§ **WRITTEN INSTRUCTION**: Repeat the data word for word from the line with "Switch to the Categorized properties tab" through the end, leaving out the pictures.

§ **EXCERPTED DATA**:
— Start —
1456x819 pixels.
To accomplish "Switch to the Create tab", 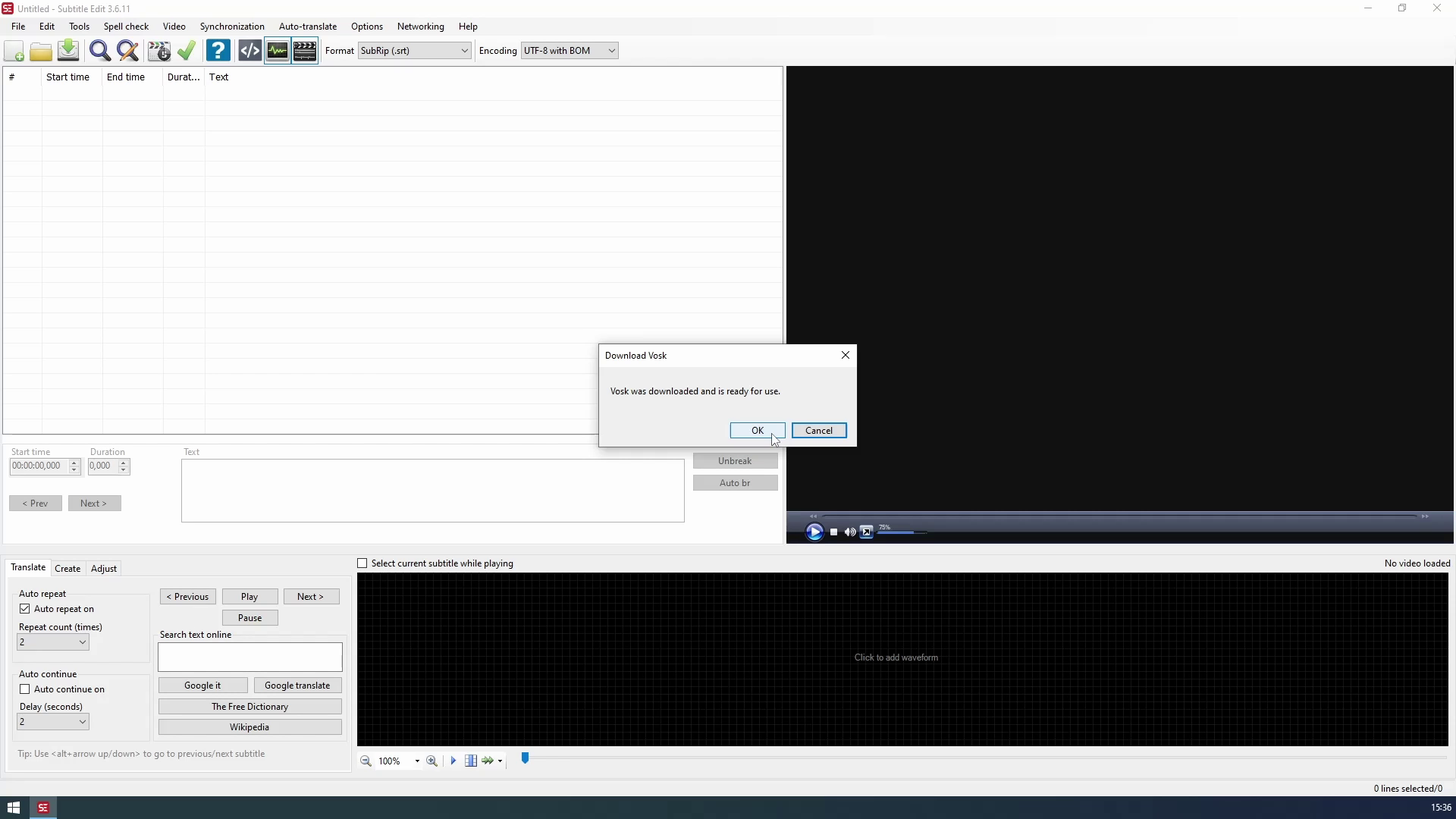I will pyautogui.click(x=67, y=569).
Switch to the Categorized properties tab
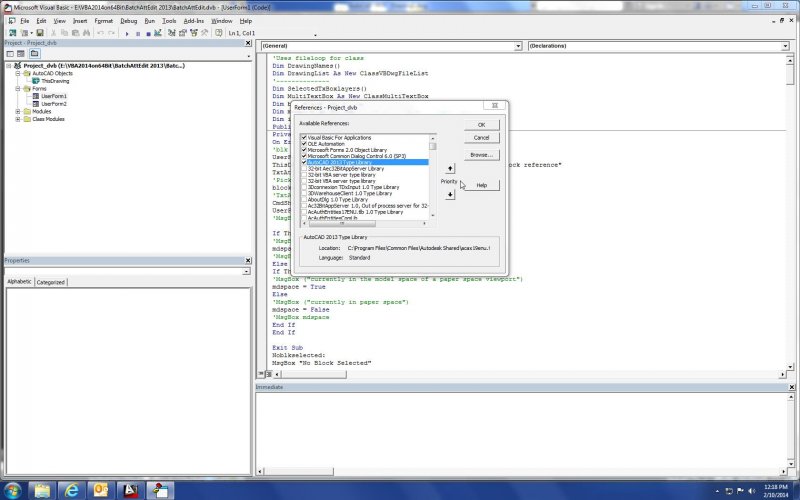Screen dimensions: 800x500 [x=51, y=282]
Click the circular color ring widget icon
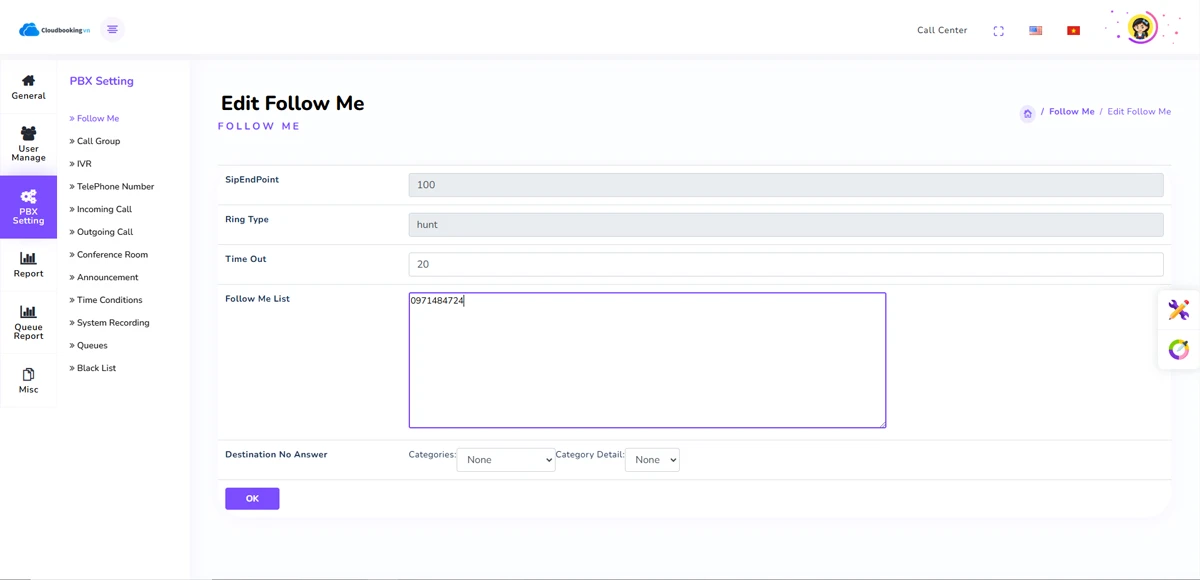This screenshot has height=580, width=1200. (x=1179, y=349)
— End —
§ **WRITTEN SOLUTION**:
Switch to the Categorized properties tab
Screen dimensions: 800x500 [x=51, y=282]
Click the circular color ring widget icon
This screenshot has height=580, width=1200. (x=1179, y=349)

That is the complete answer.